● **WHAT THE TASK REQUIRES**
All of the records must come back exactly. Please repeat them in full.

● **DATA PROVIDED**
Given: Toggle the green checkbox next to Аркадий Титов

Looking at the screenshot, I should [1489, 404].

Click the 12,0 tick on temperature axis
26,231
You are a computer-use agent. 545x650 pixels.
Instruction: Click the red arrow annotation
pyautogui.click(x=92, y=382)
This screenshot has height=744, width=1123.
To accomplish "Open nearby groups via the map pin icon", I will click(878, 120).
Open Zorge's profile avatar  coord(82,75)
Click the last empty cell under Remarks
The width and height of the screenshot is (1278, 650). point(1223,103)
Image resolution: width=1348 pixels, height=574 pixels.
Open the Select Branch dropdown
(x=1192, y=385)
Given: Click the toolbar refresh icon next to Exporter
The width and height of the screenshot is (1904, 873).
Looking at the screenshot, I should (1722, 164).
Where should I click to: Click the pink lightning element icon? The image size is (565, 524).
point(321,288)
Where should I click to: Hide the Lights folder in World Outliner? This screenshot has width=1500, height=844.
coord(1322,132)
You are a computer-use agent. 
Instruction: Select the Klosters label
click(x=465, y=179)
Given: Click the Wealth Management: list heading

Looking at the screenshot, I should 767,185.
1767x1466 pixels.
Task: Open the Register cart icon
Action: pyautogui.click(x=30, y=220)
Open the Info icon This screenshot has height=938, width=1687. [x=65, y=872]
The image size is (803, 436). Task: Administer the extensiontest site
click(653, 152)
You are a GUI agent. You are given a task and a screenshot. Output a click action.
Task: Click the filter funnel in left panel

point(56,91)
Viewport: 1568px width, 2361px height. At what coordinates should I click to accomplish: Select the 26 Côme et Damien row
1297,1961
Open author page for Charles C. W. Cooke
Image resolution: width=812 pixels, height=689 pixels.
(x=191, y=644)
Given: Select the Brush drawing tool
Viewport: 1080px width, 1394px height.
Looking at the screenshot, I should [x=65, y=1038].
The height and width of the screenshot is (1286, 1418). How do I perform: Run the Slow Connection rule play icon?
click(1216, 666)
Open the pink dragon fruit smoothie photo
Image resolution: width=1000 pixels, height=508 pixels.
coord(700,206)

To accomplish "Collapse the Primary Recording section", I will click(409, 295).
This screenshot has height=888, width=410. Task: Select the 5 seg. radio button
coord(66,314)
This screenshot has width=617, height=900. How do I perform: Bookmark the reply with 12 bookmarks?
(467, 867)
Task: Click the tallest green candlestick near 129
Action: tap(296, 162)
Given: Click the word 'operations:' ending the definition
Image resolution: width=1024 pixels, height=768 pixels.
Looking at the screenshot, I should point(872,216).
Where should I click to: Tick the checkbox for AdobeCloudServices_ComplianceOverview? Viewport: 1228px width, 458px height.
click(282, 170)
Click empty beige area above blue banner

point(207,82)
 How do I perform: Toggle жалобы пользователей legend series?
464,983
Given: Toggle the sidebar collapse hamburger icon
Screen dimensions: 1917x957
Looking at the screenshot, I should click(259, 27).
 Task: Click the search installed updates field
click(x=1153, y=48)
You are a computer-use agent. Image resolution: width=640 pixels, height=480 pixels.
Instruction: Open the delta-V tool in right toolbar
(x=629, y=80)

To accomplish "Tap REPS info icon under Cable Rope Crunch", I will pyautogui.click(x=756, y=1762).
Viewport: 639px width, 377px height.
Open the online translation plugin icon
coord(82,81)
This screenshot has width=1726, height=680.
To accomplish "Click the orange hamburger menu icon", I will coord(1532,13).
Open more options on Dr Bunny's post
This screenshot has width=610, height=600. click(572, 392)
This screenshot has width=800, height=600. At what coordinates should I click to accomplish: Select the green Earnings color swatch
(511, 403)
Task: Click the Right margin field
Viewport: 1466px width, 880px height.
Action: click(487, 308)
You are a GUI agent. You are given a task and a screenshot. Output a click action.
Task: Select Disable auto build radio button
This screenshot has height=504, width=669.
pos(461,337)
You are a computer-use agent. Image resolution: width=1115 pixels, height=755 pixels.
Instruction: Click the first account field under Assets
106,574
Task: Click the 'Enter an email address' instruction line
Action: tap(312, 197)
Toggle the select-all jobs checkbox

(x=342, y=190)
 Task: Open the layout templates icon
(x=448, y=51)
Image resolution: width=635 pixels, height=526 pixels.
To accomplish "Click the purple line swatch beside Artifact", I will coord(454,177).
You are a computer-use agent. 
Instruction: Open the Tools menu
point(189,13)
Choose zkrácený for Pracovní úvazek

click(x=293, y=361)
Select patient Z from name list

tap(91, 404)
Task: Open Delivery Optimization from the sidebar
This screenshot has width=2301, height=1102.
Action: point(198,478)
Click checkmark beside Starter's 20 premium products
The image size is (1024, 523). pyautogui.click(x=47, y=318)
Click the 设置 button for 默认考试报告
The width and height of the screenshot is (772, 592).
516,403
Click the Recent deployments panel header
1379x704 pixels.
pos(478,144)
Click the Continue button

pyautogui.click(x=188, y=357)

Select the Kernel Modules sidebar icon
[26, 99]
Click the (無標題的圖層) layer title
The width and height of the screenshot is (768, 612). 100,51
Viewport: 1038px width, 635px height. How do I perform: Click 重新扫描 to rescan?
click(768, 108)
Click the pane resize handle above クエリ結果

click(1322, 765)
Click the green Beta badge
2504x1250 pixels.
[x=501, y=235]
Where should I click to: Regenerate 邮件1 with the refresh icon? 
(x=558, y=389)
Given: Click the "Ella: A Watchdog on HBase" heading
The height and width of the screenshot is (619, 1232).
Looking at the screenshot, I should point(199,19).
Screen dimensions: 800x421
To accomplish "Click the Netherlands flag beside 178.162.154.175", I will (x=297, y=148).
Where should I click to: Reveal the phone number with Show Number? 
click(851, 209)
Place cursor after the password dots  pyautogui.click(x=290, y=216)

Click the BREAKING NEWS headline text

● **ANSWER FOR THIS EXERCISE**
Given: Toggle the green checkbox next to Аркадий Титов

Looking at the screenshot, I should [1489, 404].

Click the 12,0 tick on temperature axis
26,231
You are a computer-use agent. 545x650 pixels.
Instruction: Click the red arrow annotation
pyautogui.click(x=92, y=382)
This screenshot has height=744, width=1123.
To accomplish "Open nearby groups via the map pin icon", I will click(878, 120).
Open Zorge's profile avatar  coord(82,75)
Click the last empty cell under Remarks
The width and height of the screenshot is (1278, 650). point(1223,103)
Image resolution: width=1348 pixels, height=574 pixels.
Open the Select Branch dropdown
(x=1192, y=385)
Given: Click the toolbar refresh icon next to Exporter
The width and height of the screenshot is (1904, 873).
Looking at the screenshot, I should (1722, 164).
Where should I click to: Click the pink lightning element icon? The image size is (565, 524).
point(321,288)
Where should I click to: Hide the Lights folder in World Outliner? This screenshot has width=1500, height=844.
coord(1322,132)
You are a computer-use agent. 
Instruction: Select the Klosters label
click(x=465, y=179)
Given: Click the Wealth Management: list heading

Looking at the screenshot, I should 767,185.
1767x1466 pixels.
Task: Open the Register cart icon
Action: pyautogui.click(x=30, y=220)
Open the Info icon This screenshot has height=938, width=1687. [x=65, y=872]
The image size is (803, 436). Task: Administer the extensiontest site
click(653, 152)
You are a GUI agent. You are given a task and a screenshot. Output a click action.
Task: Click the filter funnel in left panel

point(56,91)
Viewport: 1568px width, 2361px height. At what coordinates should I click to accomplish: Select the 26 Côme et Damien row
1297,1961
Open author page for Charles C. W. Cooke
Image resolution: width=812 pixels, height=689 pixels.
(x=191, y=644)
Given: Select the Brush drawing tool
Viewport: 1080px width, 1394px height.
Looking at the screenshot, I should [x=65, y=1038].
The height and width of the screenshot is (1286, 1418). How do I perform: Run the Slow Connection rule play icon?
click(1216, 666)
Open the pink dragon fruit smoothie photo
Image resolution: width=1000 pixels, height=508 pixels.
coord(700,206)

To accomplish "Collapse the Primary Recording section", I will click(409, 295).
This screenshot has height=888, width=410. Task: Select the 5 seg. radio button
coord(66,314)
This screenshot has width=617, height=900. How do I perform: Bookmark the reply with 12 bookmarks?
(467, 867)
Task: Click the tallest green candlestick near 129
Action: tap(296, 162)
Given: Click the word 'operations:' ending the definition
Image resolution: width=1024 pixels, height=768 pixels.
Looking at the screenshot, I should point(872,216).
Where should I click to: Tick the checkbox for AdobeCloudServices_ComplianceOverview? Viewport: 1228px width, 458px height.
click(282, 170)
Click empty beige area above blue banner

point(207,82)
 How do I perform: Toggle жалобы пользователей legend series?
464,983
Given: Toggle the sidebar collapse hamburger icon
Screen dimensions: 1917x957
Looking at the screenshot, I should click(259, 27).
 Task: Click the search installed updates field
click(x=1153, y=48)
You are a computer-use agent. Image resolution: width=640 pixels, height=480 pixels.
Instruction: Open the delta-V tool in right toolbar
(x=629, y=80)

To accomplish "Tap REPS info icon under Cable Rope Crunch", I will pyautogui.click(x=756, y=1762).
Viewport: 639px width, 377px height.
Open the online translation plugin icon
coord(82,81)
This screenshot has width=1726, height=680.
To accomplish "Click the orange hamburger menu icon", I will coord(1532,13).
Open more options on Dr Bunny's post
This screenshot has width=610, height=600. click(572, 392)
This screenshot has width=800, height=600. At what coordinates should I click to accomplish: Select the green Earnings color swatch
(511, 403)
Task: Click the Right margin field
Viewport: 1466px width, 880px height.
Action: click(487, 308)
You are a GUI agent. You are given a task and a screenshot. Output a click action.
Task: Select Disable auto build radio button
This screenshot has height=504, width=669.
pos(461,337)
You are a computer-use agent. Image resolution: width=1115 pixels, height=755 pixels.
Instruction: Click the first account field under Assets
106,574
Task: Click the 'Enter an email address' instruction line
Action: tap(312, 197)
Toggle the select-all jobs checkbox

(x=342, y=190)
 Task: Open the layout templates icon
(x=448, y=51)
Image resolution: width=635 pixels, height=526 pixels.
To accomplish "Click the purple line swatch beside Artifact", I will coord(454,177).
You are a computer-use agent. 
Instruction: Open the Tools menu
point(189,13)
Choose zkrácený for Pracovní úvazek

click(x=293, y=361)
Select patient Z from name list

tap(91, 404)
Task: Open Delivery Optimization from the sidebar
This screenshot has width=2301, height=1102.
Action: point(198,478)
Click checkmark beside Starter's 20 premium products
The image size is (1024, 523). pyautogui.click(x=47, y=318)
Click the 设置 button for 默认考试报告
The width and height of the screenshot is (772, 592).
516,403
Click the Recent deployments panel header
1379x704 pixels.
pos(478,144)
Click the Continue button

pyautogui.click(x=188, y=357)

Select the Kernel Modules sidebar icon
[26, 99]
Click the (無標題的圖層) layer title
The width and height of the screenshot is (768, 612). 100,51
Viewport: 1038px width, 635px height. How do I perform: Click 重新扫描 to rescan?
click(768, 108)
Click the pane resize handle above クエリ結果

click(1322, 765)
Click the green Beta badge
2504x1250 pixels.
[x=501, y=235]
Where should I click to: Regenerate 邮件1 with the refresh icon? 
(x=558, y=389)
Given: Click the "Ella: A Watchdog on HBase" heading
The height and width of the screenshot is (619, 1232).
Looking at the screenshot, I should point(199,19).
Screen dimensions: 800x421
To accomplish "Click the Netherlands flag beside 178.162.154.175", I will (x=297, y=148).
Where should I click to: Reveal the phone number with Show Number? 
click(851, 209)
Place cursor after the password dots  pyautogui.click(x=290, y=216)

Click the BREAKING NEWS headline text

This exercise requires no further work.